● **What needs to be done**:
Restate only the tail of the data below, starting at the line that contains "The width and height of the screenshot is (378, 505)." and including the last line, word for word.

● **Records provided**:
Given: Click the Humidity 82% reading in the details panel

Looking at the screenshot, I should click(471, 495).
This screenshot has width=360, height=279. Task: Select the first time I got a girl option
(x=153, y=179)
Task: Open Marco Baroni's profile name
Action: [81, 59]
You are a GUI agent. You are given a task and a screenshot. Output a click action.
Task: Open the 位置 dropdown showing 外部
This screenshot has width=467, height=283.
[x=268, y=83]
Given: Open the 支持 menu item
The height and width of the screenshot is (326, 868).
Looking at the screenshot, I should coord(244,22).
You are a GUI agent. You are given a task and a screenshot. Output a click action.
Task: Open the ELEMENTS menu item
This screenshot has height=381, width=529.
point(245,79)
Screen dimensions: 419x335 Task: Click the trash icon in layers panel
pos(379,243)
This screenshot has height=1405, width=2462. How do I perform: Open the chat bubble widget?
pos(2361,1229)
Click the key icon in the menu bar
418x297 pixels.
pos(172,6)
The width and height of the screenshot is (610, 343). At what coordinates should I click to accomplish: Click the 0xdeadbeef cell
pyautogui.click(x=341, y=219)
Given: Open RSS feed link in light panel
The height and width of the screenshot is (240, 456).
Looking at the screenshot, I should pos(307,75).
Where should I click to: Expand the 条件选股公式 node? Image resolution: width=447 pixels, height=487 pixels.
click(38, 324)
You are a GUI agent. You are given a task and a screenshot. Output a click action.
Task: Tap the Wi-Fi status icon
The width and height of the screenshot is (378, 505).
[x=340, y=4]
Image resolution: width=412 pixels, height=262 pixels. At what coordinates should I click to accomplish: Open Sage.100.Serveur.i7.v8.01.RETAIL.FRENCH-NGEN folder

● **Result of the exercise**:
The width and height of the screenshot is (378, 505).
[x=340, y=4]
Image resolution: width=412 pixels, height=262 pixels. At what coordinates should I click to accomplish: Open Sage.100.Serveur.i7.v8.01.RETAIL.FRENCH-NGEN folder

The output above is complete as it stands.